Grammar matching regex character classes, trailing dash

I'm writing my own LALR(1) parser-generator so I'm not sure if I have an issue with my parser-generator or my grammar.

I'm trying to generate a parser for regexes. I have the following rules for character classes (slightly simplified):

LBRACKET: "[" // the [ character
RBRACKET: "]"
DASH: "-"
CHAR: [^[\]] // everything except square brackets

class ::= LBRACKET class_contents RBRACKET

class_contents ::= class_element | class_element class_contents

class_element ::= literal | literal DASH literal

literal ::= DASH | CHAR

I can match regexes such as [a-bc-d], but I cannot match [a-bc-de-] which should correspond to a rule matching the characters a, b, c, d, e, -.

It seems that upon seeing the tokens e (type literal) and - (type DASH), the parser tries to match the rule literal DASH literal. After seeing ] (type RBRACKET), it needs to realize it started the wrong production.

Is this a case where the parser needs 2 lookahead tokens, so LALR(1) is insufficient? In this case, is there a way to rewrite the grammar so that it works? Or is this grammar valid for matching [a-bc-de-] and I should look for a bug in my parser-generator?

Solution

As has been pointed out, your grammar is ambiguous. While it is sometimes possible to resolve ambiguities (which show up as shift/reduce conflicts) using standard heuristics -- "prefer shift to reduce", for example -- this technique is not entirely general, and it is not always easy to understand the consequences of the resolution.

Practical LALR generators do have resolution algorithms, typically based on operator precedence declarations with a fallback to the default algorithms (prefer shift, if there isn't a shift, prefer the first reduction in the grammar). These technique can simplify grammar writing, and sometimes make the grammar more readable and faster to parse. But once you get out of the comfort zone for automatic parser conflict resolution, the shine begins to wear off a bit.

__________________________________________________

* Tasks to perform
1/ From the regex grammar thread, extract the part that opens with the words containing "Grammar matching regex" and closes with "or my grammar.".
2/ In one to three sentences, explain why the regex grammar thread says that using standard heuristics such as "prefer shift to reduce" to resolve ambiguities has drawbacks.

* Extracted entries

__________________________________________________

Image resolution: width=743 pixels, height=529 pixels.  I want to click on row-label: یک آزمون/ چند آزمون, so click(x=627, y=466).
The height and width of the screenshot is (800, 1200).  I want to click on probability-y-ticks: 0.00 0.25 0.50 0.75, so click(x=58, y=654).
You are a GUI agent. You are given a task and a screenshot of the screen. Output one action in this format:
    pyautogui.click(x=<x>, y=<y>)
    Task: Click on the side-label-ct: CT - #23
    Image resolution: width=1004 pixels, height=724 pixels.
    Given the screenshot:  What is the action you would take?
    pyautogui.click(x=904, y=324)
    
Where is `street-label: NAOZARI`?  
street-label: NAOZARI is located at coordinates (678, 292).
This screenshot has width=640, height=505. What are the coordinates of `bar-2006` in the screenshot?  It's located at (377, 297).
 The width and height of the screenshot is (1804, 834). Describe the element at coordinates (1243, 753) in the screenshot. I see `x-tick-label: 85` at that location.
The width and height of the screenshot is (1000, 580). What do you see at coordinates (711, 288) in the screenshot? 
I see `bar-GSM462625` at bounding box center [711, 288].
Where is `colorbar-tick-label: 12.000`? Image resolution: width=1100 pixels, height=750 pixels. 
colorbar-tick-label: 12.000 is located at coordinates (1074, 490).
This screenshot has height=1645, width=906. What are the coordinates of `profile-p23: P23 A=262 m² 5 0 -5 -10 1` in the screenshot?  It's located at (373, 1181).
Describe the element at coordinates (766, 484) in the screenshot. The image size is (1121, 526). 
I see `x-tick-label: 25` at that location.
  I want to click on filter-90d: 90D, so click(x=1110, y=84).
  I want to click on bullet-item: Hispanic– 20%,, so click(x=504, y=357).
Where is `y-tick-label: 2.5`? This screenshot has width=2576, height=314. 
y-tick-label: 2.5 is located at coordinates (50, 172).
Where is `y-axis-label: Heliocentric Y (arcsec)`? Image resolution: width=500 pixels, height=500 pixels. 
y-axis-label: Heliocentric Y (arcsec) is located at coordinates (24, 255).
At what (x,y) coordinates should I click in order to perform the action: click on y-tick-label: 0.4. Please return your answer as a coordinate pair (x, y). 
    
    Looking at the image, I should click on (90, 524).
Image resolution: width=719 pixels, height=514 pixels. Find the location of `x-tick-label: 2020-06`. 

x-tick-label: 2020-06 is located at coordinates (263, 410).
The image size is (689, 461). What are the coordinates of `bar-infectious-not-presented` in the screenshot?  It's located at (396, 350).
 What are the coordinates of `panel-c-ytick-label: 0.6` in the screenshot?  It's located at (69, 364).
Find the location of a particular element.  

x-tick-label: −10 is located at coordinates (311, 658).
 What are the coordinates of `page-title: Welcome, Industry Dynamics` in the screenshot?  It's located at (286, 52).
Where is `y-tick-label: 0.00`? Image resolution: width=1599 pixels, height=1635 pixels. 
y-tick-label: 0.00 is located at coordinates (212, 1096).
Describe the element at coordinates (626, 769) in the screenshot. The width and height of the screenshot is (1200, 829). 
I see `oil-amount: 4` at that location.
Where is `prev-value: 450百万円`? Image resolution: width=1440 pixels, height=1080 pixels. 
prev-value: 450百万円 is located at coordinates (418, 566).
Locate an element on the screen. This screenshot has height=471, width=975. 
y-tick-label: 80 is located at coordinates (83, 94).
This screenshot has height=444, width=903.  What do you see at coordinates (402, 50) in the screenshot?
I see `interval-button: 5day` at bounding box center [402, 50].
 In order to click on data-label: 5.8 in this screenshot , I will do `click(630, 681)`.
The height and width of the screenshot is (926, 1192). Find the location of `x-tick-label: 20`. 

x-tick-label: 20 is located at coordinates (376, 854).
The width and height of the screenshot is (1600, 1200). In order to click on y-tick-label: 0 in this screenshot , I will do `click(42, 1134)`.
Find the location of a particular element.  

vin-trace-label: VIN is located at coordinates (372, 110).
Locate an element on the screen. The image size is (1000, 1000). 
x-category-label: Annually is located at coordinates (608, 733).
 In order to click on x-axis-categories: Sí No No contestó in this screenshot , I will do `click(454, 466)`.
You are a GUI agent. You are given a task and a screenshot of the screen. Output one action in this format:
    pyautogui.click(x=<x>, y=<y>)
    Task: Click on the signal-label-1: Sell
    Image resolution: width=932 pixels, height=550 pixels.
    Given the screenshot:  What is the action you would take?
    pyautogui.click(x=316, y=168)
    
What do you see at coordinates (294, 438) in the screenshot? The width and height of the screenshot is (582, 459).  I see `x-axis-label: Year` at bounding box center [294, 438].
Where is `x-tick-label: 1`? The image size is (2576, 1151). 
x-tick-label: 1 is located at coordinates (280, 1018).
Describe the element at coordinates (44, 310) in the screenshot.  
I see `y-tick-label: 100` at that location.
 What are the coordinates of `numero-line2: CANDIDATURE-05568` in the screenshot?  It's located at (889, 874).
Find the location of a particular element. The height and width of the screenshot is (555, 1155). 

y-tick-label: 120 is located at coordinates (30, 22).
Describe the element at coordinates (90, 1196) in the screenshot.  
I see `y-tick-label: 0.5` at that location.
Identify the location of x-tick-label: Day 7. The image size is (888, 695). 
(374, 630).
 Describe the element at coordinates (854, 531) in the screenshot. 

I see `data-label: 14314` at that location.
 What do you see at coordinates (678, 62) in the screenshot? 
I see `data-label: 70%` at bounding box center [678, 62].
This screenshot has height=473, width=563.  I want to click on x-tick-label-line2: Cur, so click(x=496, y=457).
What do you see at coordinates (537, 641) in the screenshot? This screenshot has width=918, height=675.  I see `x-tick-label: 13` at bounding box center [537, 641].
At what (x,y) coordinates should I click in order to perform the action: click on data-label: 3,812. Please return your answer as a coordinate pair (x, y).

__________________________________________________

* Answers to each task
1/
Grammar matching regex character classes, trailing dash

I'm writing my own LALR(1) parser-generator so I'm not sure if I have an issue with my parser-generator or my grammar.

2/ These heuristics are not entirely general. It is also not always easy to understand the consequences of the resolution they produce.